REQUIRED WORK: Output the span of lines from the one that contains "Trojan (744, 156)" through the end of the records, inclusive, exactly as written and free of pictures.

** Opening EXTRACTED ENTRIES block **

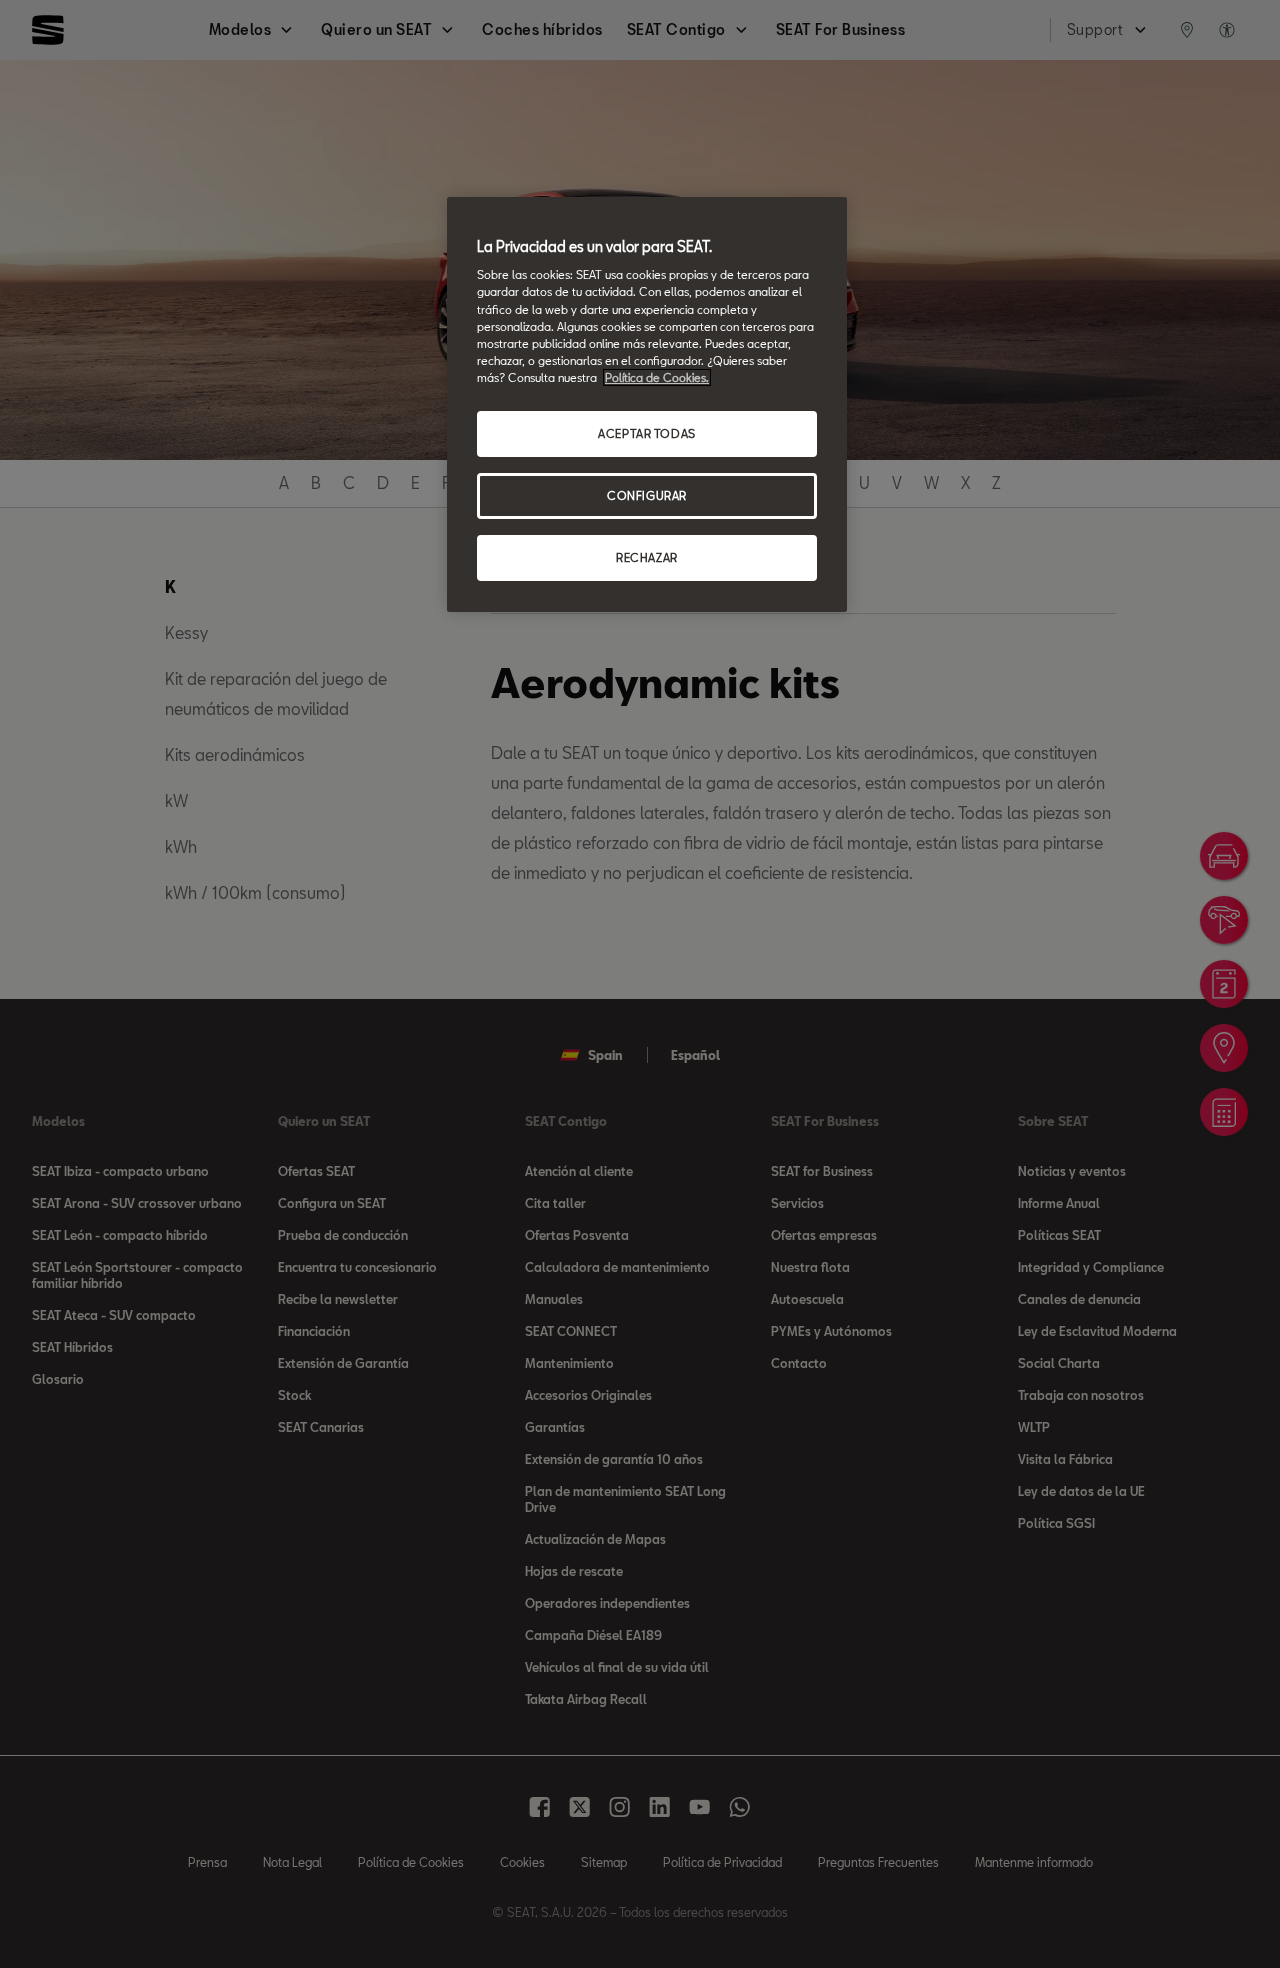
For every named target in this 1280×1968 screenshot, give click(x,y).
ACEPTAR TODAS (646, 433)
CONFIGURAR (647, 495)
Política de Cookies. (657, 377)
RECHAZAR (647, 557)
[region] (647, 404)
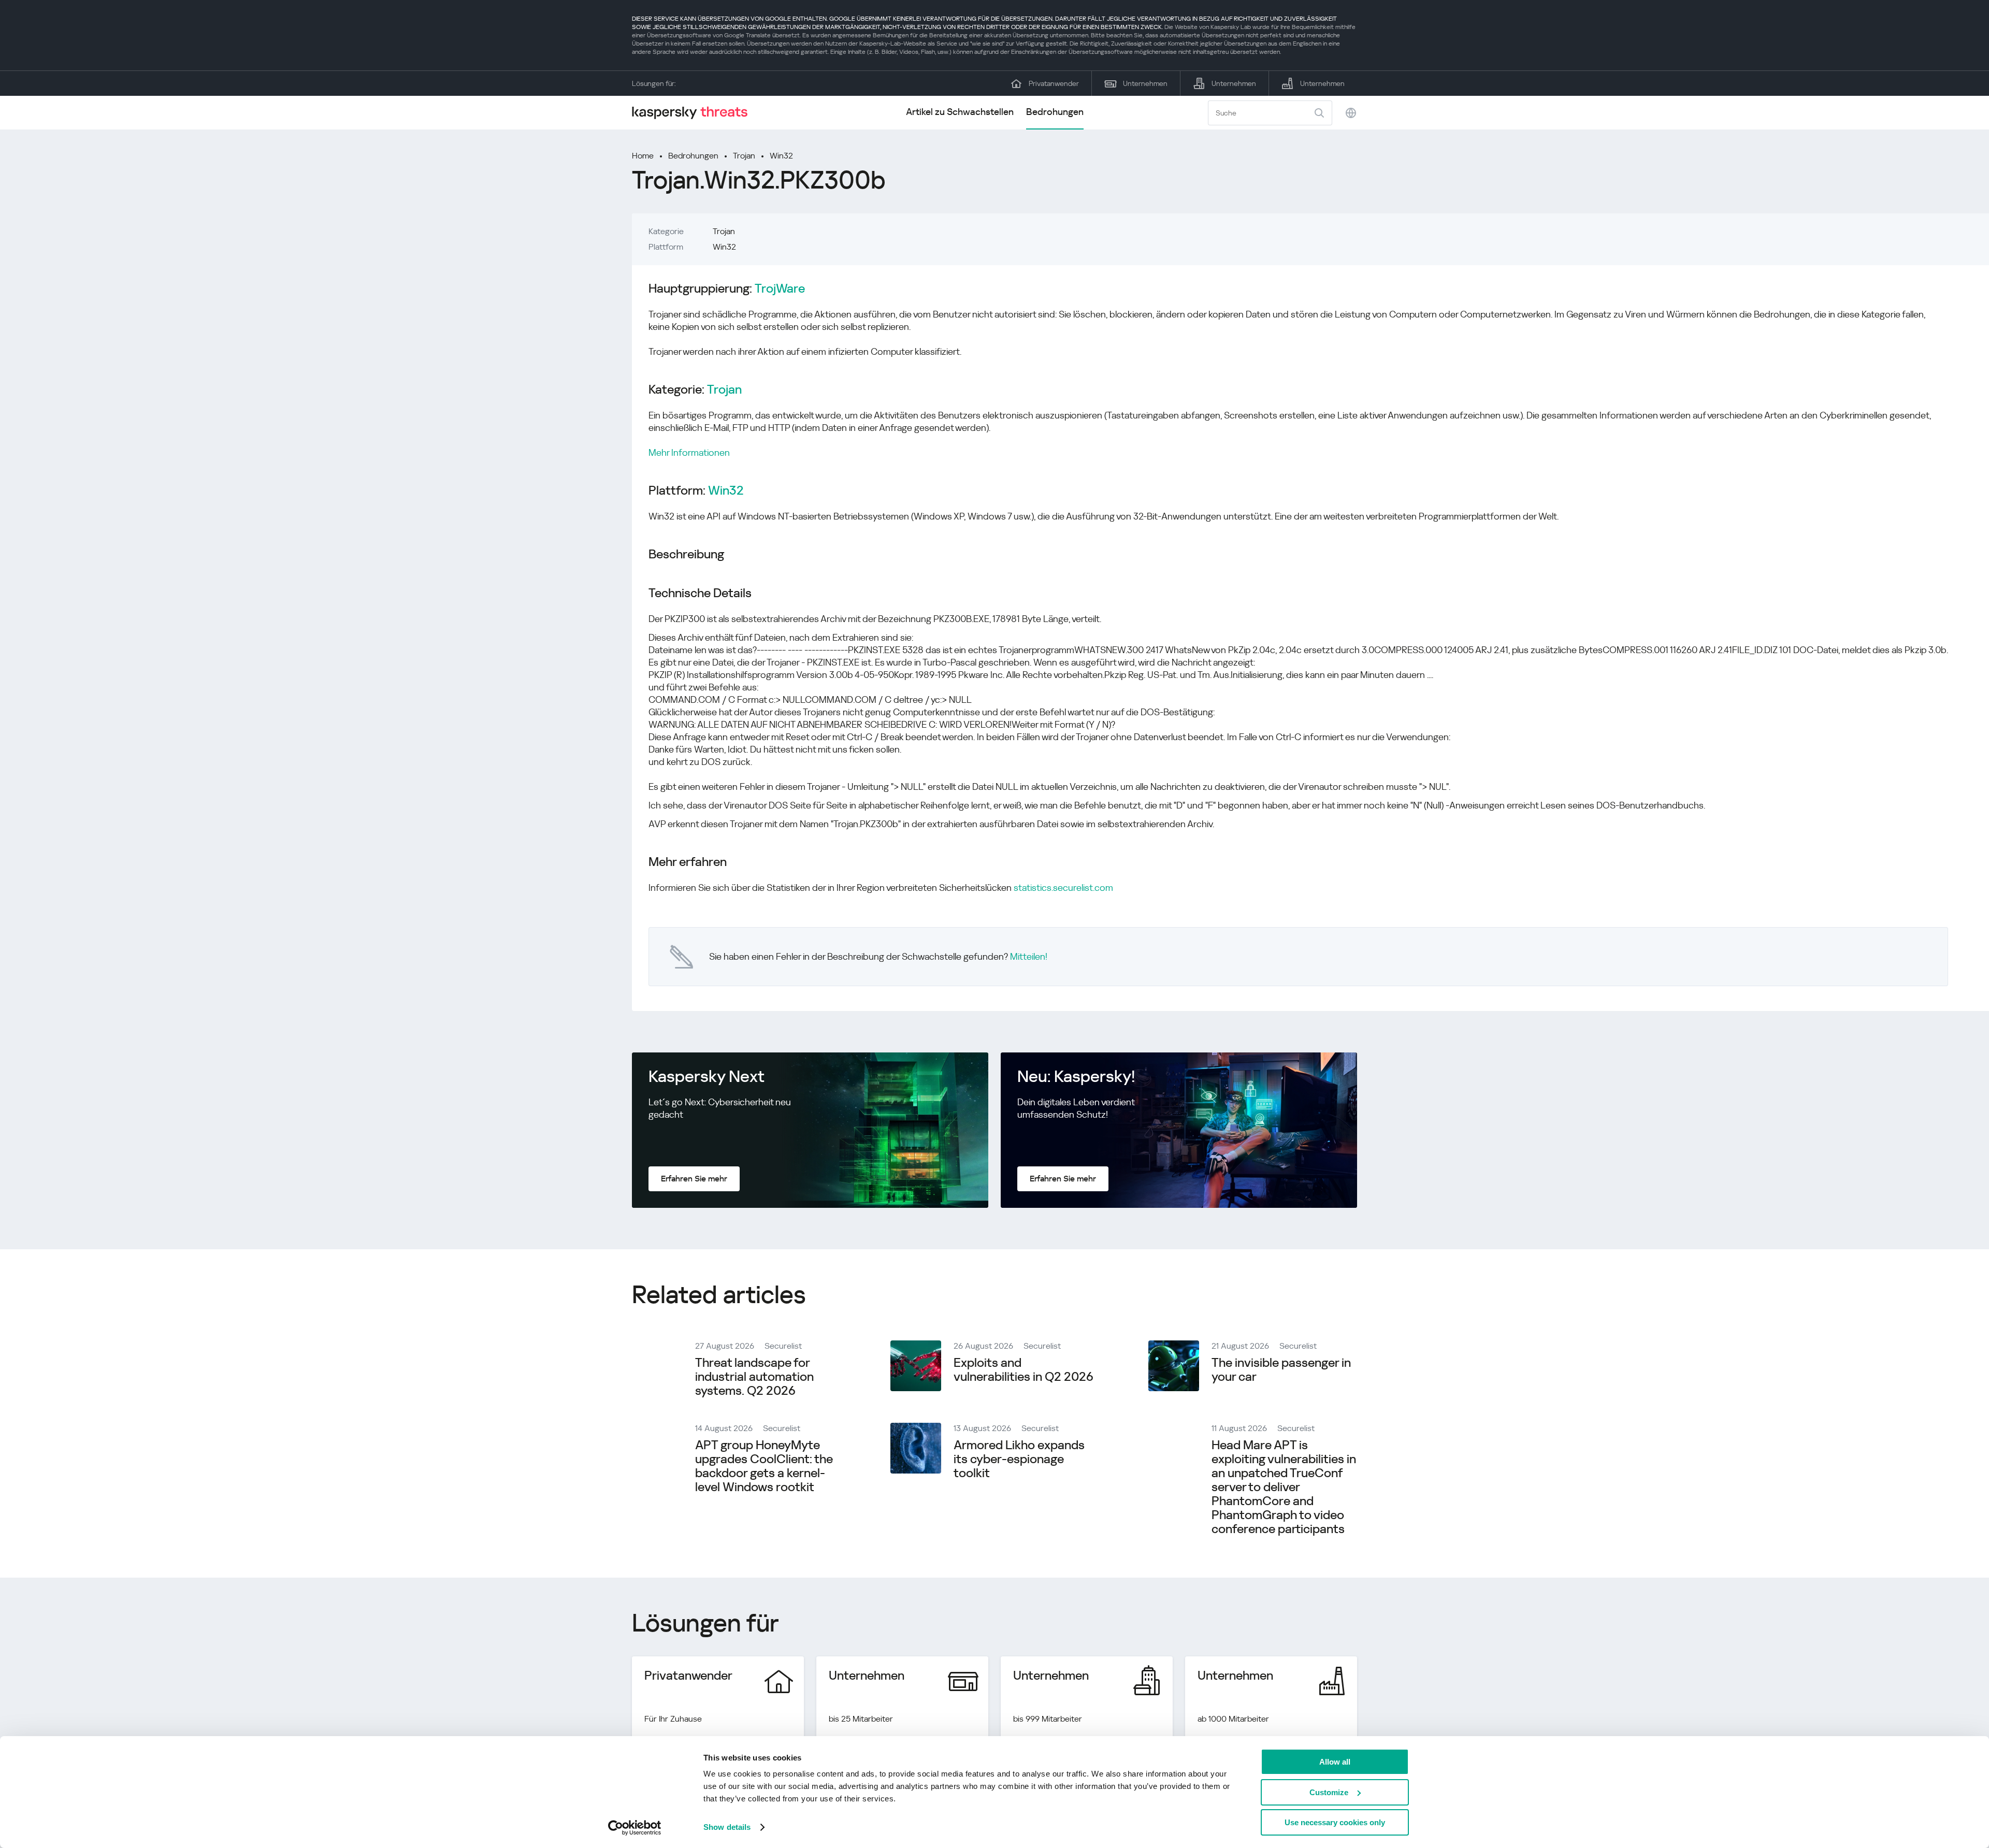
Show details (727, 1827)
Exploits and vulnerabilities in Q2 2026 (1023, 1369)
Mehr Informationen (689, 452)
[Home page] (694, 112)
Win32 (781, 156)
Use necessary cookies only (1335, 1822)
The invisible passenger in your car (1281, 1369)
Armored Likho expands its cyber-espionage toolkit (1019, 1459)
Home (643, 156)
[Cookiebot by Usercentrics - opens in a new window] (634, 1828)
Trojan (744, 156)
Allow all (1334, 1761)
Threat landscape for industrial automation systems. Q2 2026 (754, 1376)
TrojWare (780, 289)
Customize (1328, 1792)
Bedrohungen (1055, 111)
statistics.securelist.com (1063, 887)
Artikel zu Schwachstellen (960, 111)
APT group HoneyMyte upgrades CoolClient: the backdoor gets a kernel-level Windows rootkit (764, 1466)
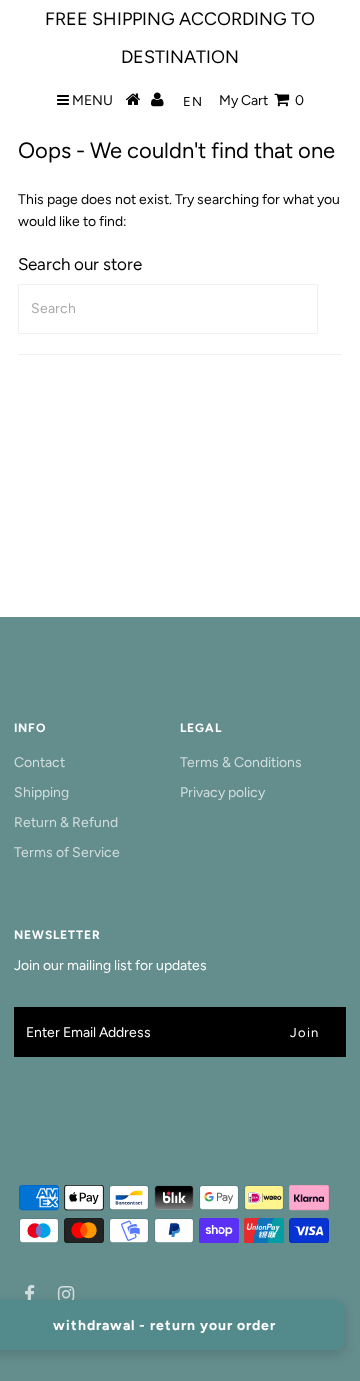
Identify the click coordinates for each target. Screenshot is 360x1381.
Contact (39, 762)
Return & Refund (66, 822)
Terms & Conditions (241, 762)
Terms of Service (67, 852)
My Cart (261, 100)
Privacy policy (222, 792)
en (193, 101)
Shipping (41, 792)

** Closing EXTRACTED ENTRIES block **

SOLUTION FOR THIS EXERCISE:
Trojan (744, 156)
Allow all (1334, 1761)
Threat landscape for industrial automation systems. Q2 2026 (754, 1376)
TrojWare (780, 289)
Customize (1328, 1792)
Bedrohungen (1055, 111)
statistics.securelist.com (1063, 887)
Artikel zu Schwachstellen (960, 111)
APT group HoneyMyte upgrades CoolClient: the backdoor gets a kernel-level Windows rootkit (764, 1466)
Identify the click coordinates for each target. Screenshot is 360x1381.
Contact (39, 762)
Return & Refund (66, 822)
Terms & Conditions (241, 762)
Terms of Service (67, 852)
My Cart (261, 100)
Privacy policy (222, 792)
en (193, 101)
Shipping (41, 792)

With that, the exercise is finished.